Meadows released a statement shortly after the House voted on the bill, saying the process was never about getting a win for Republicans or the Freedom Caucus, but “it’s about getting a win for the countless Americans who are being crushed by the broken system of Obamacare.”
In the statement, he said that from the earliest stages of the discussion, his goals were to bring down insurance premiums and to protect people with pre-existing conditions, that there is still work to be done and that he looks forward to working with the Senate to improve the bill.
Just as he was instrumental in the House passing the amended bill, Meadows was instrumental in the failure of the bill’s initial form. The biggest issue he had was premiums, he said, as most people in his district would have seen a 15- to 29-percent increase in the short term.
The new version of the bill, provided North Carolina takes a waiver, he said, “will lower premiums for most of the people that I serve around 40 percent.”
Even if North Carolina doesn’t take the waiver, he expects premiums to drop around 22 percent.
Jaclyn Kigler, managing attorney for Pisgah Legal Services, said that PLS is very concerned about the bill as it stands now, but stressed that the Afordable Care Act is still the law and people can still get health insurance, with open enrollment slated to start in November.
“We’re watching it closely,” she said.
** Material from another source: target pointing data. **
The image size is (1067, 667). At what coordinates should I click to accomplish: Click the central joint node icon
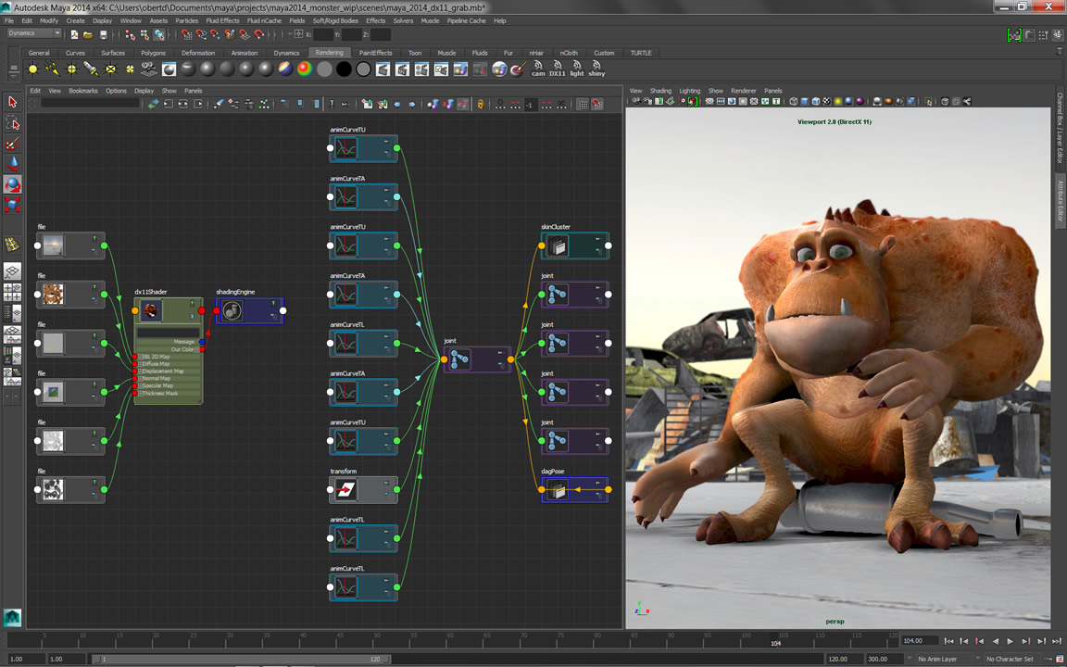[x=460, y=359]
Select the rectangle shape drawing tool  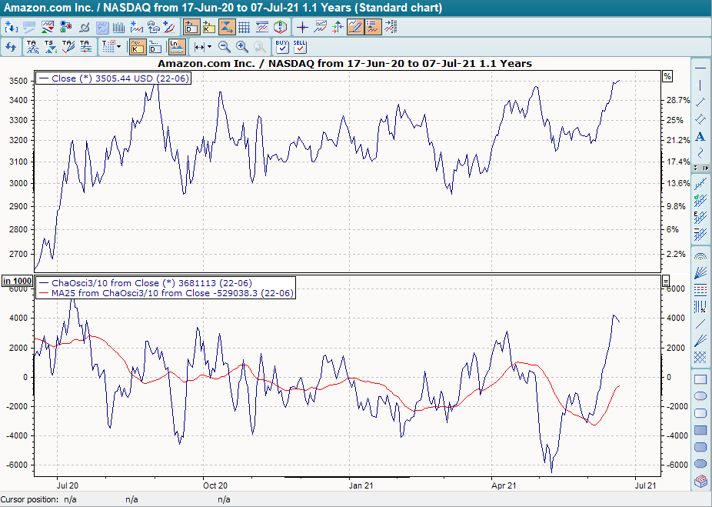700,379
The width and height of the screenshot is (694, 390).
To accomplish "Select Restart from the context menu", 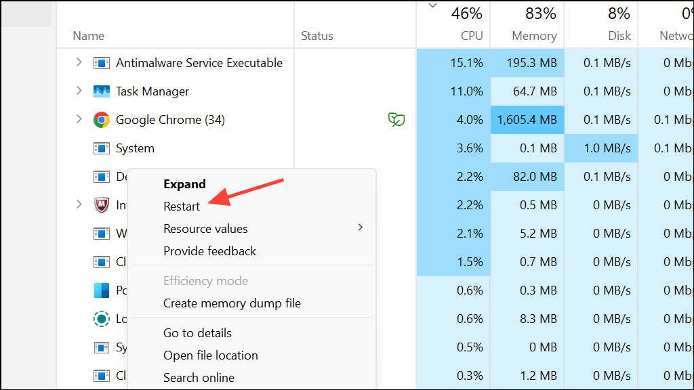I will click(x=182, y=206).
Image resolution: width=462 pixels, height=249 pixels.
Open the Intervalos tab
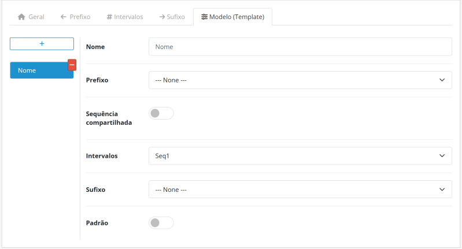pyautogui.click(x=125, y=17)
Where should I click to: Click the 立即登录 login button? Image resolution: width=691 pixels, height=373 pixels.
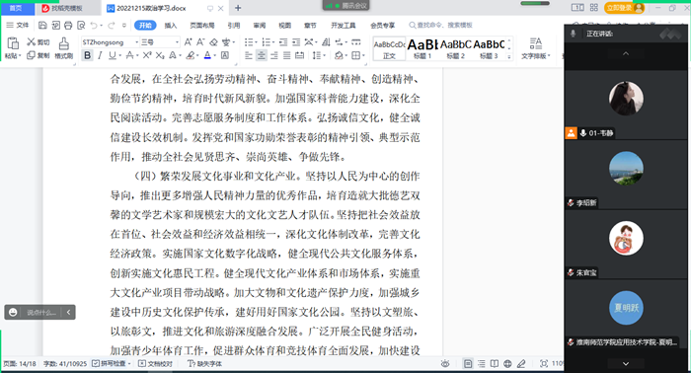point(625,8)
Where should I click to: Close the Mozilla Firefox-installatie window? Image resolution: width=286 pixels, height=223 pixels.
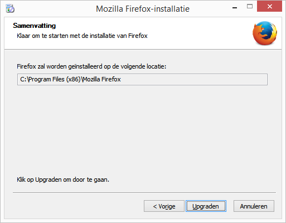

PLS is hopeful that many of the protections for low-income people and people with pre-existing conditions will be built back into any bill that comes out of the Senate.
In terms of pre-existing conditions, she said, the proposal that passed the House essentially allows states to request a waiver to scale back certain essential benefits required under the ACA, known as Obamacare.
But the protections for people with pre-existing conditions in the bill are three-fold, Meadows explained, through three amendments to the AHCA which take measures to prohibit premium increases for major diagnoses or chronic conditions, create a federal high-risk pool and add more money for those high-risk pools.
Meadows worked with New Jersey Rep. Tom MacArthur on an amendment that made several changes to the initial AHCA. States would be allowed to obtain waivers from certain federal standards like essential health benefits and some community rating rules in the interest of lowering premium costs and insuring more people.
The amendment also included retaining certain ACA provisions like prohibiting discrimination based on gender and keeping dependents on parents’ plans up to age 26.
Another provision of that amendment, Meadows noted, protects a person with continuous insurance coverage from having their premiums increased in the event of a serious diagnosis or chronic disease.
A release from MacArthur’s office about the amendment says it explicitly maintains protections for pre-existing conditions and that no state, under any circumstances, “may ever obtain a waiver for guaranteed issue of coverage, guaranteed renewability of coverage, or the prohibition of denying coverage due to pre-existing conditions.”
The release also says those with pre-existing conditions won’t be priced out of the market because states would be required to set up a program for high-risk individuals or premium stabilization, or to participate in the federal invisible risk-sharing program, and that no state may obtain a waiver for health status unless it has taken those steps.
Reps. Gary Palmer (R-Ala.) and David Schweikert (R-Ariz.), also Freedom Caucus members, introduced an amendment to the AHCA, Meadows said, that creates a high-risk pool at the federal level. This will also be a requirement to be adopted by states seeking a waiver for health status ratings.
Citing the Centers for Medicare and Medicaid Services, Kigler said that in Henderson County, data shows 6,782 Marketplace plan selections from Nov. 1, 2016 to Jan. 31, 2017. Ninety-two percent of those received an advance premium tax credit, slightly higher than the state average of 90 percent. The average monthly tax credit in the county is $620 a month.
Those plans don’t represent just 6,782 people, only plan selections, she noted, explaining that one of those plans may cover 10 people.